Namecheap is making progress, but the industry has a long way to go.
Last month, I wrote a post about domain name auction gaming. It started with, “Bidders are right to be upset, but solutions can be controversial, too.”
Indeed, when Namecheap announced new measures this week to increase transparency, some people thought it went too far.
Namecheap now identifies buyers by spending level, grouping them into bronze, silver, gold and platinum levels. And it’s going to show when that bidder joined the marketplace.
That’s not controversial. But some people are concerned about Namecheap showing exactly how many auctions they’ve won.
In my book, it’s better to do a bit too much and dial it back than to do too little.
Consider what’s going on at GoDaddy. In a post on NamePros today, NameBio’s Michael Sumner pointed out recent sales where two bidders escalated prices quickly, only for the top bidder to back out. For example:
- 9246.com went from $20,250 to $1,025
- e-Skills.com went from $19,250 to $22
- YaPay.com went from $34,000 to $3,906
- B66.com went from $54,000 to $20,050
When the high bidder doesn’t pay, the runner-up gets the domain at the price they would have paid had the other bidder not participated.

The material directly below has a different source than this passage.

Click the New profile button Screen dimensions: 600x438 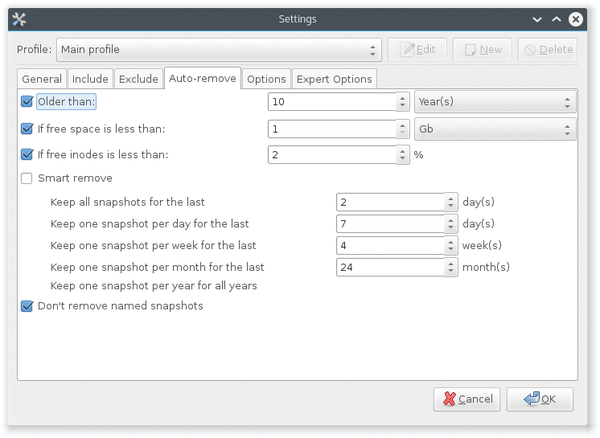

That might seem fair on the surface, but it is allowing people to game the system. They create two accounts, escalate prices quickly to knock out other bidders, and then get the domain at the price they started the game at.
After domain investor Hiren Patel referred to this on Twitter, GoDaddy replied that it is stepping up manual processes to fight this and is working on “enhanced verification methods” for the future.
In the short term, marketplaces have a disincentive to cut down on shilling and bad behavior. It cuts into their profits. But in the long wrong, people will stop bidding as much if they think they’re getting screwed.
That’s why Sav.com took drastic measures in auctions on its site. People lost trust, so the company stepped in to wipe out bad behavior. It started pre-authing credit cards for each bid. This eliminated almost all gaming.
Kudos to Namecheap and Sav for stepping in to fix these issues. It gives me more trust when I bid on these platforms.
Godaddy could definitely use more transparency in their domain auctions.
Stop Huge Domains from bidding would be a good start.
That’s not transparency 🙂
Knowing that you’re not always going to be outbid by Huge Domains bot is better transparency IMO.
That’s just competition. Granted, it would help if everyone had access to the full auction API so they could bid the same way.
That’s not competition, that’s abuse of an aftermarket platform and Godaddy let’s it happen daily!
There is a lot to do well in domain auctions and there has been no interest in doing it better for years.
I won’t waste my time on Namecheap if I’m Gold $15,000+ against
Platinum $100,000+ there is a difference of $85,000 the Platinum bidder has a very high advantage.
I like what Sav has done. Any serious bidder would have no problem doing pre-auth on a credit card for an auction. And wow…. “This eliminated almost all gaming.” Do ya think all the other auctioneers don’t know that? I have no doubt that the gaming of these auctions comes from within – either directly by the corporations themselves (through friends/associates/related companies/etc), and/or from employees inside who can profit from it as well. There is no logical reason why they can’t all do the same thing to eliminate gaming.